Saved entries
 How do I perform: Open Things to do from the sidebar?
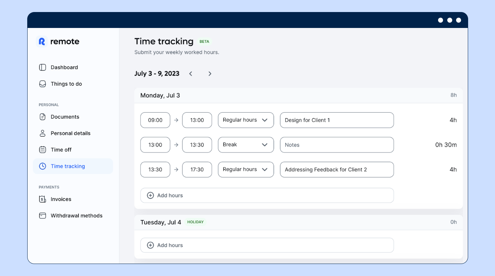(42, 84)
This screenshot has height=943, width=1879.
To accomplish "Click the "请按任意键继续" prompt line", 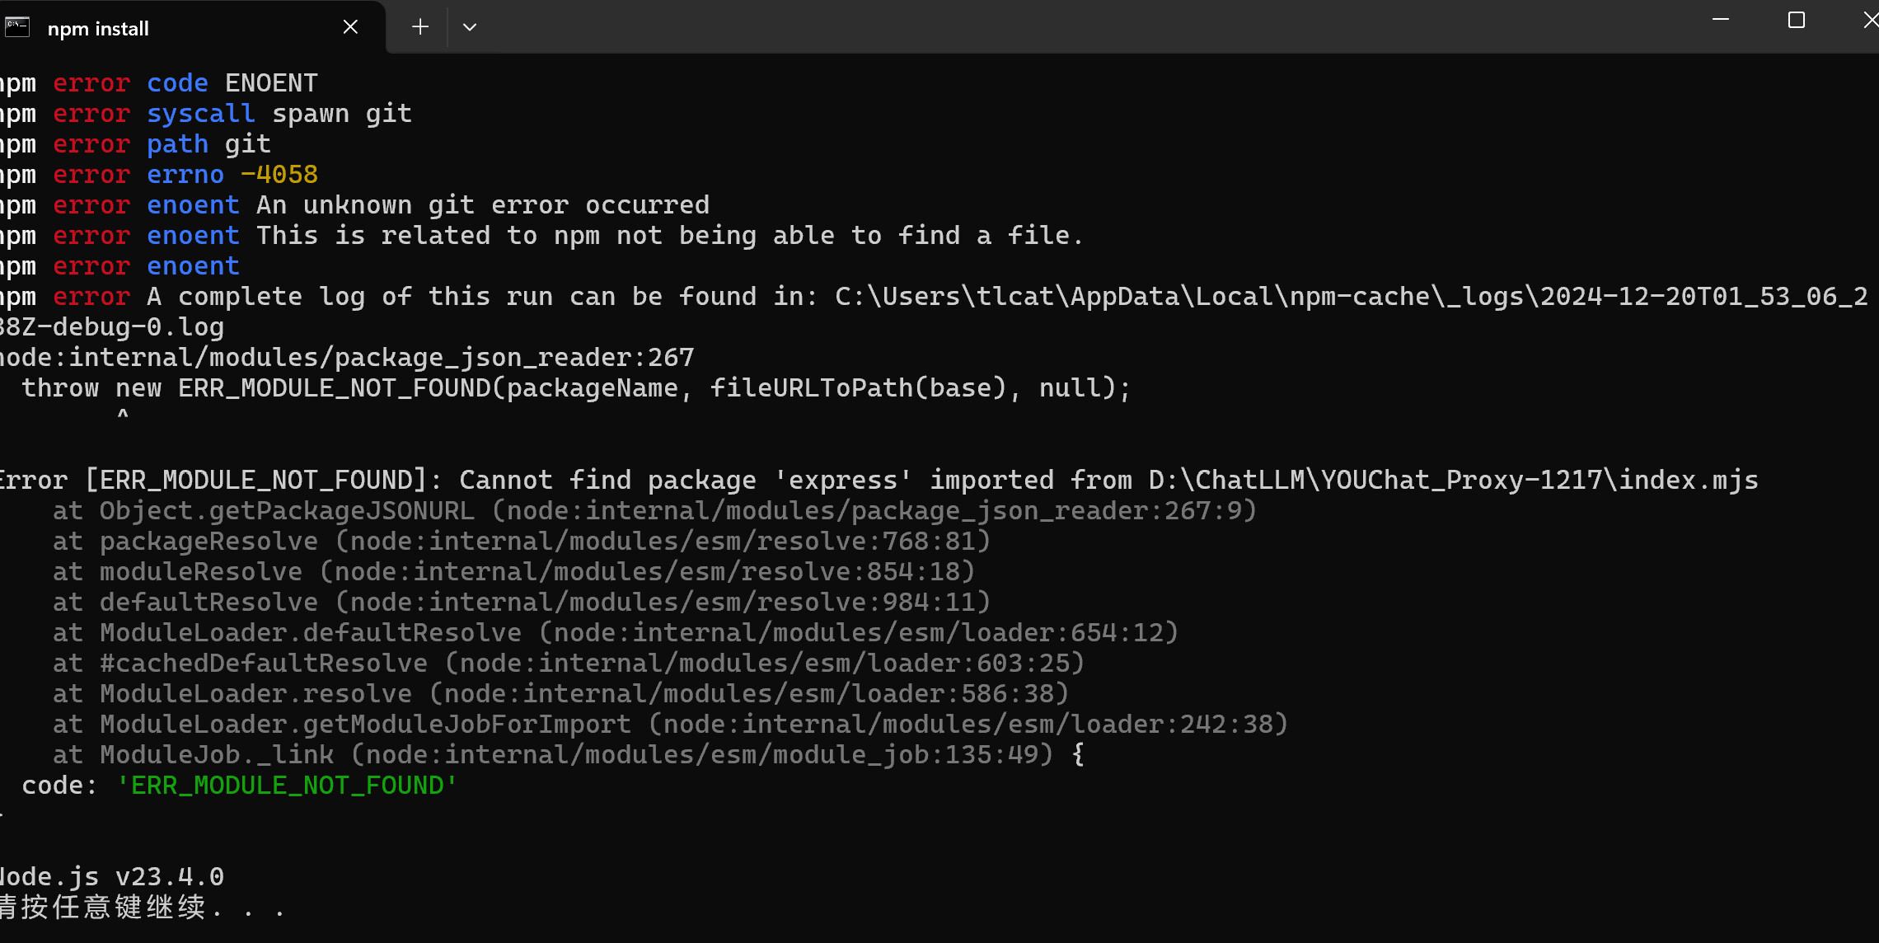I will (x=103, y=908).
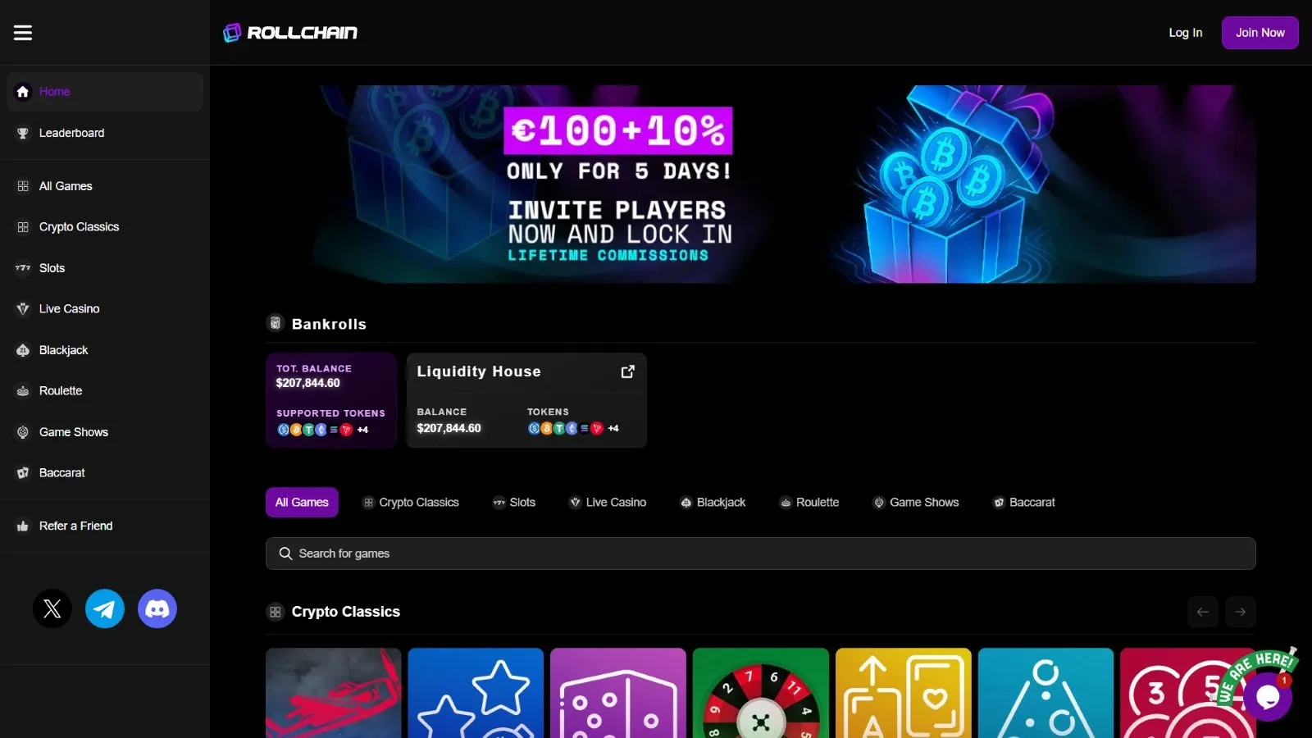Open the hamburger menu icon
Screen dimensions: 1312x738
coord(23,33)
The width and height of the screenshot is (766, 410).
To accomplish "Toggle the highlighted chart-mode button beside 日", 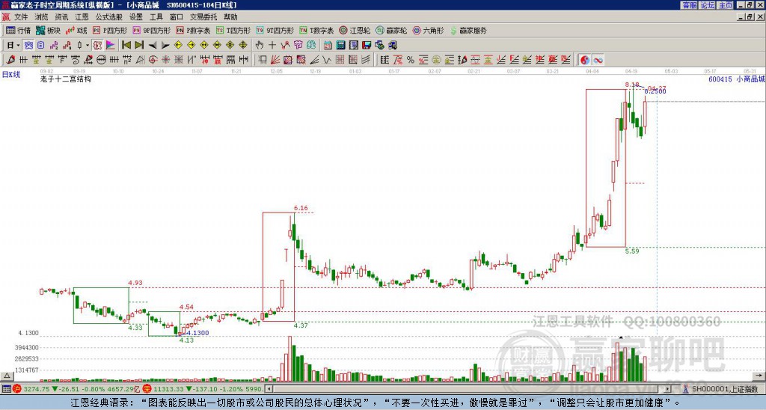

=== PROBLEM REQUIREMENTS ===
Return verbatim every line from the line containing "The width and" to the last line of the entries above, inclusive, and leave out the pictures.

=== SOLUTION FOR THIS TASK ===
The width and height of the screenshot is (766, 410).
To accomplish "Toggle the highlighted chart-mode button beside 日", 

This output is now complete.